By Benedict Rogers, Hong Kong Watch & Christian Solidarity Worldwide

Exactly eight years ago to the day yesterday, a United Nations body did something quite rare: it told the full, comprehensive, unambiguous, undiplomatic, cold, hard truth about one of the most brutal, repressive, bloody and ruthless regimes in the world, and it outlined a plan of action. No fudge, no obfuscation, no compromise — just the facts, an analysis of what they meant, and a set of recommendations for what to do.

The UN Commission of Inquiry on North Korea and its report, published on Feb. 17, 2014, should always be remembered as the gold standard for international investigation, the UN doing what it is meant to do but so often fails to do — the UN at its best.
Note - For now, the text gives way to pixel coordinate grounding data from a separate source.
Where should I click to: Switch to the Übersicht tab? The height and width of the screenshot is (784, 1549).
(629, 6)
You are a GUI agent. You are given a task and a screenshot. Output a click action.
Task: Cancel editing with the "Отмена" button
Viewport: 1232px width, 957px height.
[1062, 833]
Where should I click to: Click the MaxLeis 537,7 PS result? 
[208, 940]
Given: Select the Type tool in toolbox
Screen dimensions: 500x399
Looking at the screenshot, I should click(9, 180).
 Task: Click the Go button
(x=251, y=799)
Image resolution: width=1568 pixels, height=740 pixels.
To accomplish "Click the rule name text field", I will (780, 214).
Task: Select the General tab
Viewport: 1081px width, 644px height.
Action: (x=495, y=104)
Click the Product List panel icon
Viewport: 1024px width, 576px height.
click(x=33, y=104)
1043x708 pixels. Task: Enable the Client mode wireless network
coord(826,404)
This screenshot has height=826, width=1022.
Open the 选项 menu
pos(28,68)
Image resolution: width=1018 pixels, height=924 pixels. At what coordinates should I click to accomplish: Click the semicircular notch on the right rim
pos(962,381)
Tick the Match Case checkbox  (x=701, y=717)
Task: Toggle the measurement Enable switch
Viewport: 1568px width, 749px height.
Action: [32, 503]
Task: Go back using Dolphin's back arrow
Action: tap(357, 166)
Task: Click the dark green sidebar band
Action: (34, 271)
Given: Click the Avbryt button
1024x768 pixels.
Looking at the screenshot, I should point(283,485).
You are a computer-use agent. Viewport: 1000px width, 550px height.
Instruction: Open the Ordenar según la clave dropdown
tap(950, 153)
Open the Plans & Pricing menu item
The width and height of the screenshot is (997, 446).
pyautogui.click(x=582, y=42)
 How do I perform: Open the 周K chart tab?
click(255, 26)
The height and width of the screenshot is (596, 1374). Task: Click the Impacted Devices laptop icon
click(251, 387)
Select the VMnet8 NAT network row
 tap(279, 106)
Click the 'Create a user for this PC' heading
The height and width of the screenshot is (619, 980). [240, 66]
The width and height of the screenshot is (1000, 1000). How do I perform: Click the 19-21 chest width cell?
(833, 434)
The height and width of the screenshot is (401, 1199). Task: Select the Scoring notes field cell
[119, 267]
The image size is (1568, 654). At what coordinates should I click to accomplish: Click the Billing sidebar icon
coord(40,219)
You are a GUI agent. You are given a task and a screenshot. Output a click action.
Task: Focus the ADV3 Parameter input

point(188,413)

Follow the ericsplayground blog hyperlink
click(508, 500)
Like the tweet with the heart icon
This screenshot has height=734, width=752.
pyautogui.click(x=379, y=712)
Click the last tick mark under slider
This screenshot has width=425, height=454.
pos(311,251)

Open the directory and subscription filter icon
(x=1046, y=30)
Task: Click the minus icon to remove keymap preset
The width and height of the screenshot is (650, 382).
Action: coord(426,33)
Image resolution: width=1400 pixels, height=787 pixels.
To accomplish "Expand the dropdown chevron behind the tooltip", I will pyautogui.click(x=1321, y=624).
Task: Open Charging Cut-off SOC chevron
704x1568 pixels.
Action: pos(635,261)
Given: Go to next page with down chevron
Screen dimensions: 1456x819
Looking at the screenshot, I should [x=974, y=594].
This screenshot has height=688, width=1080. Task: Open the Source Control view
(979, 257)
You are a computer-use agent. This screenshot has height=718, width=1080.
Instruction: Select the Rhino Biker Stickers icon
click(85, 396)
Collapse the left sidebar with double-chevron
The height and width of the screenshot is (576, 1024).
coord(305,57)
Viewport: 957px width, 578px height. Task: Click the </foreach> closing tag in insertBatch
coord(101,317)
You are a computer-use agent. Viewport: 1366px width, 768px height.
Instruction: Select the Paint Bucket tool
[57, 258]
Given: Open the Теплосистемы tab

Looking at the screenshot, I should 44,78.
But the report should not simply go down in history as a great report. It should not sit on bookshelves gathering dust or being perused by students of international relations or humanitarian and human rights law as an academic text.

Distinguished Australian judge Michael Kirby, who chaired the inquiry, and his colleagues — the former Indonesian attorney-general and UN special rapporteur on human rights in North Korea, Marzuki Darusman, and Serbian human rights expert Sonja Biserko — did not devote an entire year of their lives, hearing hours and hours of harrowing testimony, interrogating dozens of experts and escapees, reading through piles of witness evidence, only to have Feb. 17 marked each year as a memorial to their report by a handful of activists like me.

They devoted their time and considerable expertise to painstakingly gathering the most comprehensive dossier of evidence there has yet been about the North Korean regime’s terrible atrocities against its own people, with the purpose of motivating the international community to respond. Their efforts — and, even more importantly, the suffering and courage of the brave North Koreans who shared their stories in the inquiry’s public hearings — deserve a response and demand global action.

To take a step back for a moment, let me reflect on what led to the establishment of the Commission of Inquiry in the first place, and then its conclusions.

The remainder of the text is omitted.